Helping your child with English

You can help your child’s learning every day, by supporting and encouraging them and being excited by their learning. Here are some ideas to keep them developing their english skills at home.

Make reading fun

Reading at home should be fun and easy – something you both look forward to – a time for laughter and talk.

  1. Read to Them – It’s never too early to read aloud to your child. This special time actually promotes healthy brain development and serves to bond parent and child closer together.
  2. Read in Front of Them – If parents “practice what they preach” about the importance of reading, it sends a loud and clear message to their kids that reading is, in fact, valuable.
  3. Make Space for Reading and Writing – One way parents can make english appealing to children is by providing an inviting place to read and write. A desk with pens, pencils, markers and paper nearby will encourage your little one to hone his writing skills. A small bookshelf filled with books, with a comfy beanbag close by, will promote reading.
  4. Take Advantage of Windows of Opportunity – Parents should look for natural opportunities throughout the day to support literacy development. Have your child write the shopping list for you, read the traffic signs as you drive, and name all the things in the kitchen that start with the letter P.
  5. Be Involved with Homework –Be available to help with homework. Children often feel overwhelmed and unsure about their assignments. Your presence can help to alleviate their anxiety as well as remind them that you place a high value on their education.
  6. Visit the Library – Frequent visits to your public library go a long way in nurturing literacy growth in your child. Take advantage of story hours, book borrowing, and other activities offered by your local library branch.
  7. Celebrate Successes – Everyone likes a pat on the back every now and then. Be sure to celebrate when your kiddo spells a hard word correctly, finishes her book, or writes her name for the first time!
  8. Turn off the Technology – Kids often need a little extra encouragement to pick up a book or pencil and paper. Parents can help this process by turning off the technology at certain hours of the day. You may be surprised at what your kid finds to do once technology is off!

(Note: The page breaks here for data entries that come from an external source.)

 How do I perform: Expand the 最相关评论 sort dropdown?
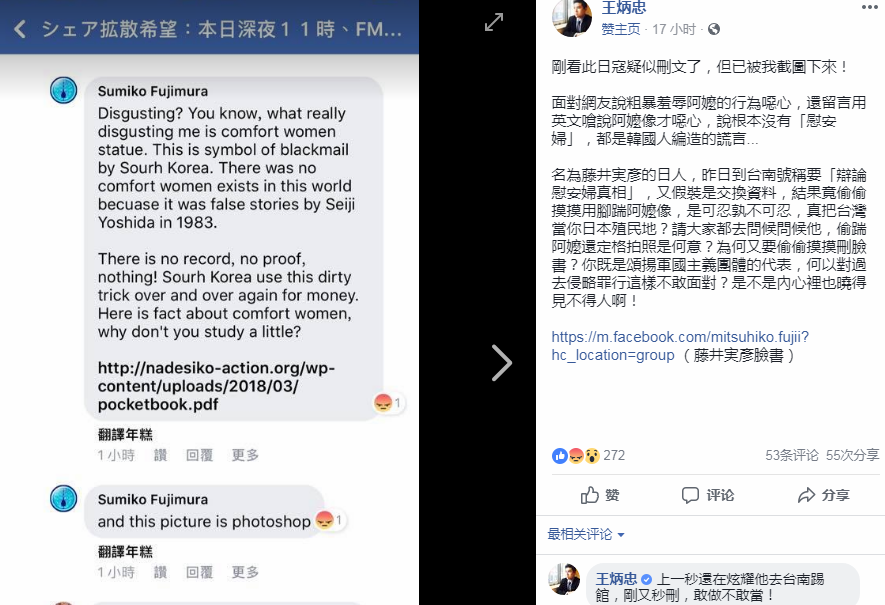pos(586,534)
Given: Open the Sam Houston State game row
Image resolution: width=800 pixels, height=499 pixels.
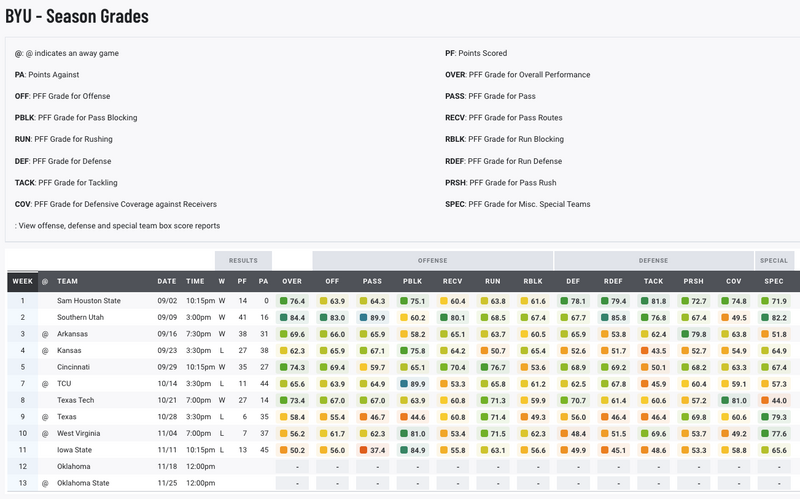Looking at the screenshot, I should pos(91,300).
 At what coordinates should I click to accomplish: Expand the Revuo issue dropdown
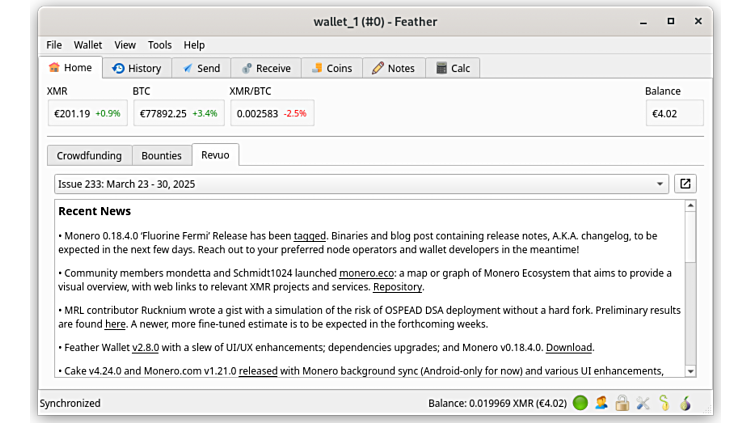tap(659, 184)
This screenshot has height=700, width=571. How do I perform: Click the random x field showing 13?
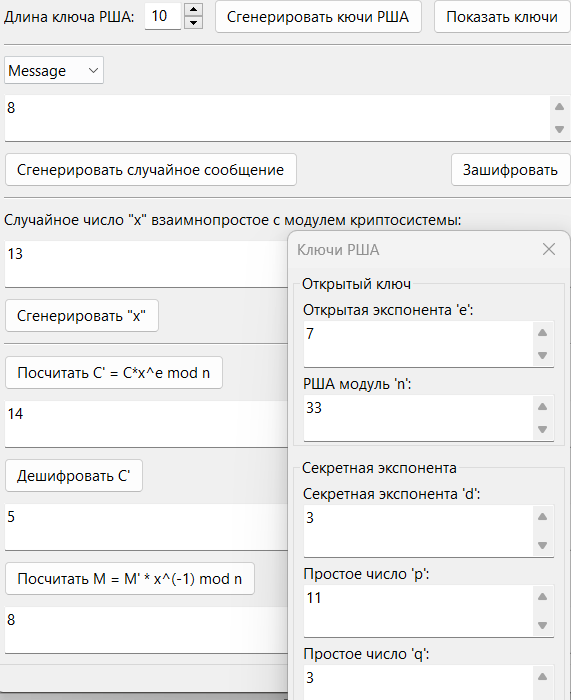pyautogui.click(x=146, y=264)
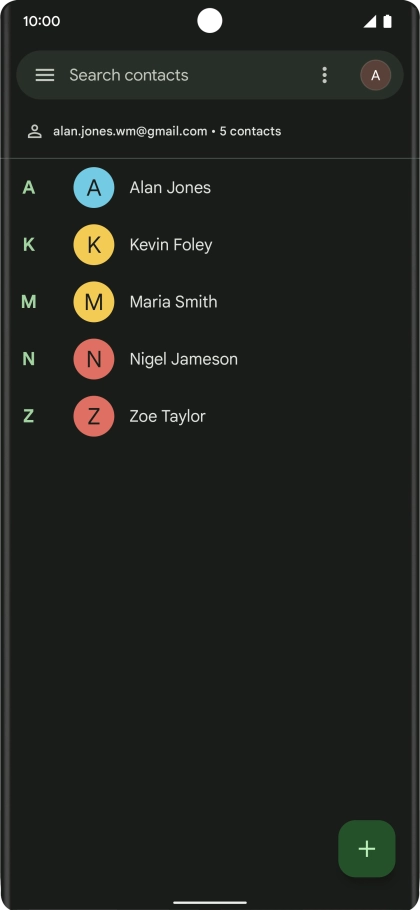The height and width of the screenshot is (910, 420).
Task: Open the hamburger navigation menu
Action: [x=45, y=75]
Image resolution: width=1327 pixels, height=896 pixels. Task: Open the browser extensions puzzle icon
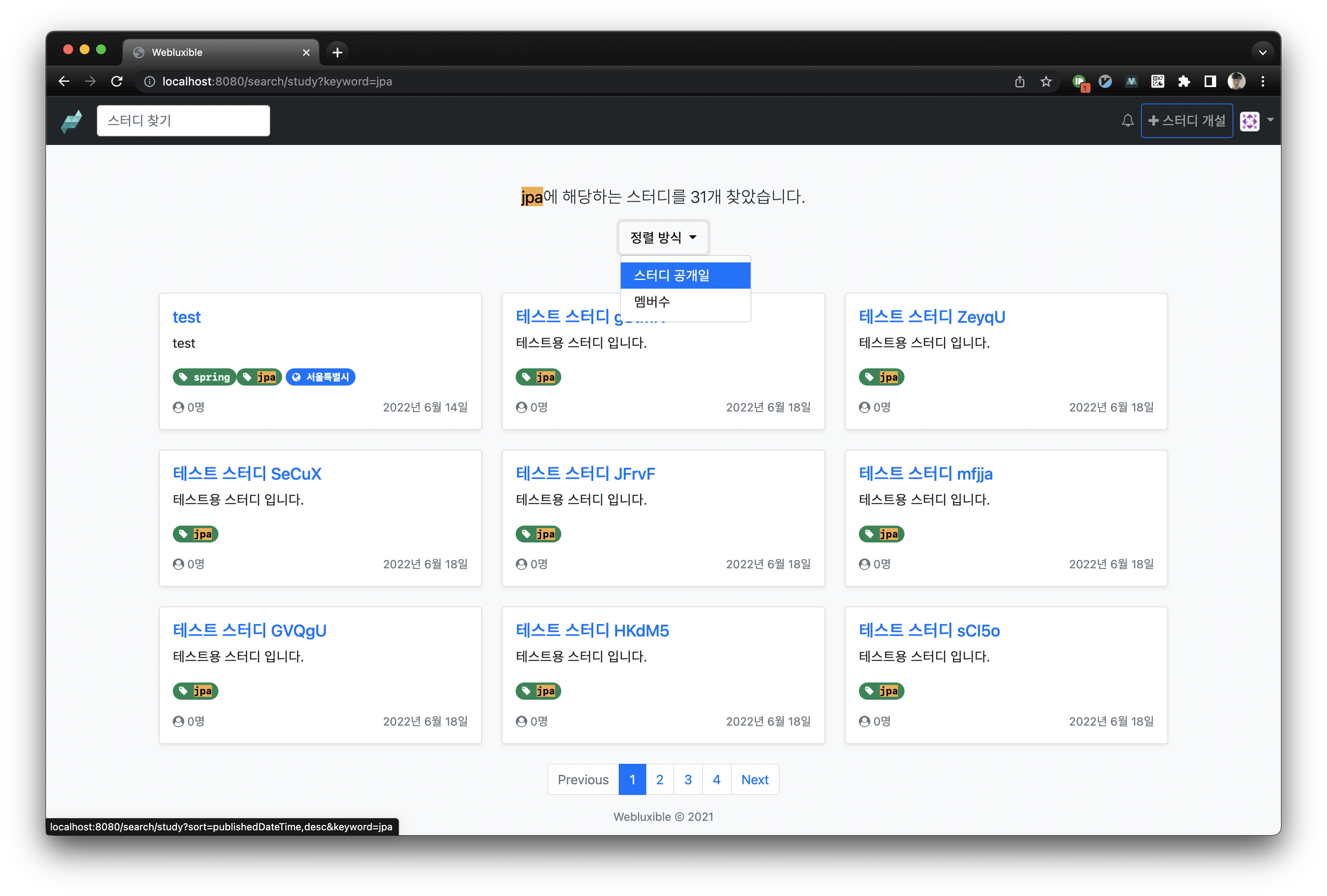click(1184, 82)
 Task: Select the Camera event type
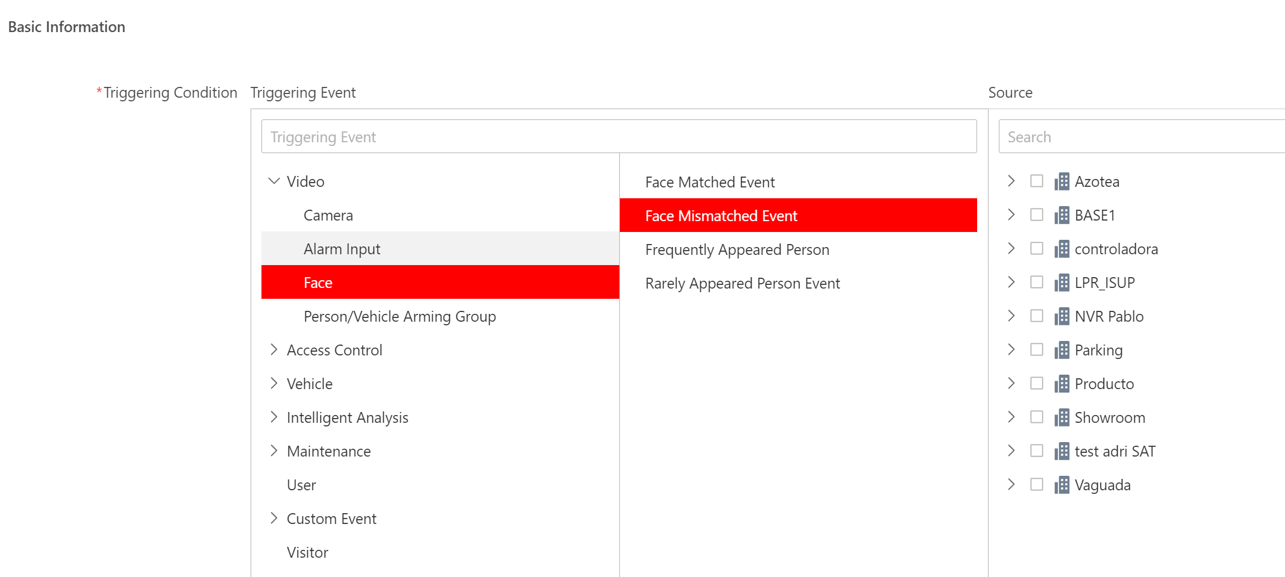coord(328,215)
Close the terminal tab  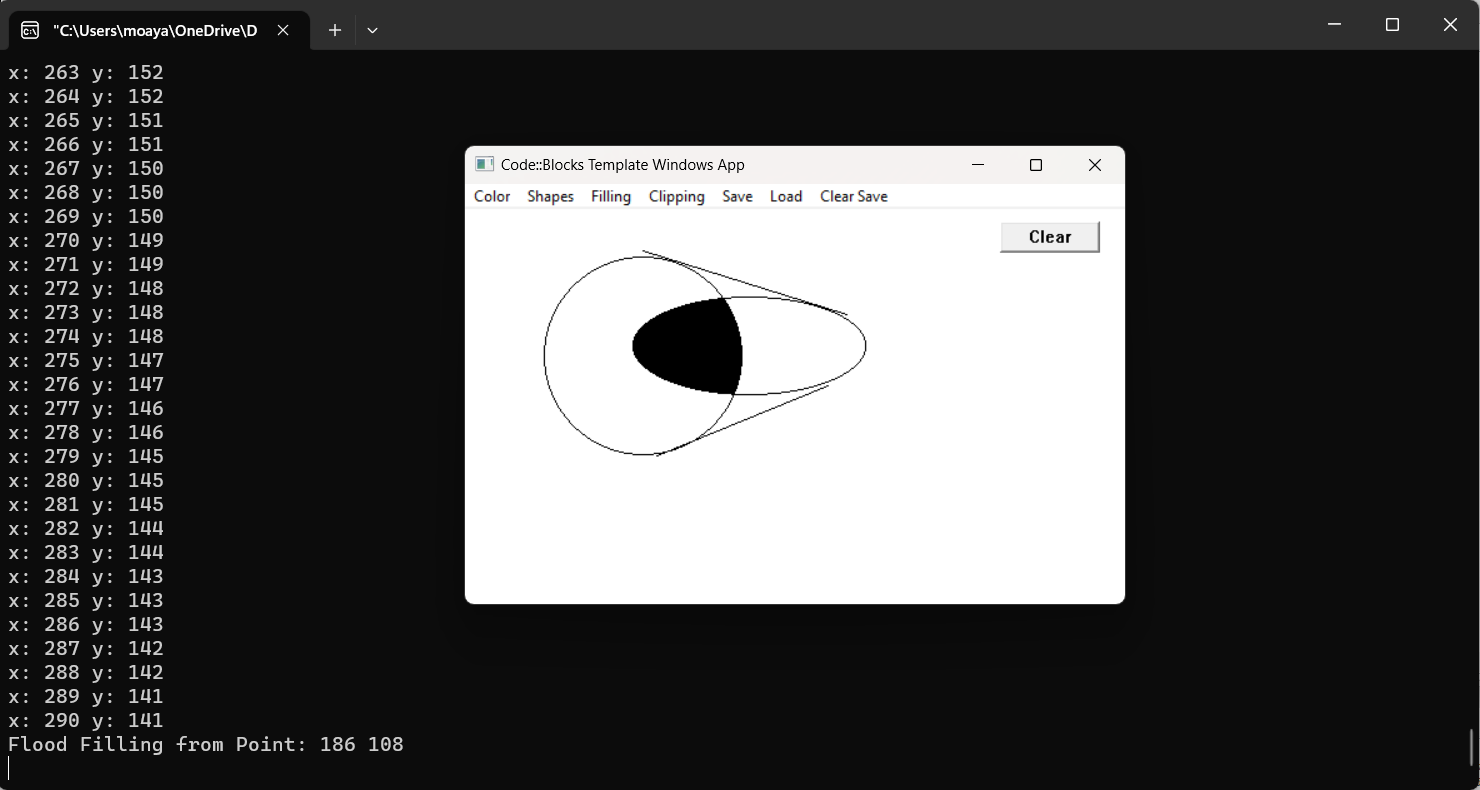[282, 30]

Strengthening your child’s writing

  • Read your child’s writing or have him or her read the writing to you and comment on the positive aspects. For example, “I really like the way you’ve described this.”
  • Read and talk about the writing that your child brings home from school.Praise your child for using neat and legible handwriting.
  • To help develop spelling and vocabulary, play word games such as I Spy,Scrabble, Boggle, Scattergories and crosswords.
  • Parents should contact their child’s teacher for support or advice.
  • Try using different spelling strategies, such as sounding out the sounds of the word; breaking a word into parts (syllables) and spell each part; seeing if the word looks right.
  • Have your child label things that he or she designs or makes.
  • Make a photo album or scrapbook with your child and have him or her write captions for the photos and pictures or encourage your child to kee a diary of a special event, e.g. a holiday diary.
  • Make the writing of notes, letters and stories a normal part of family life.

ESL/EALD Learners

At St Patrick’s School we have students from diverse linguistic and cultural backgrounds who learn English as a second language (ESL) and may need extra support in the classroom.

An ESL teacher provide targeted English language instruction to help these students develop their literacy and English language skills. They also support teachers in developing learning programs and teaching practices suited to ESL students. The teacher also works collaboratively with other teachers to support them in developing learning programs and teaching practices for ESL students.

Debating

Every year students from Year 6 have the opportunity to participate in the CCC debating Competition between various catholic schools on the coast.  There are 5 debates in total with a grand final in term 4. Teams are made up of interested students who are prepared to organise and practice during their lunch times. Teams are rotated every term so that the maximum amount of students can participate.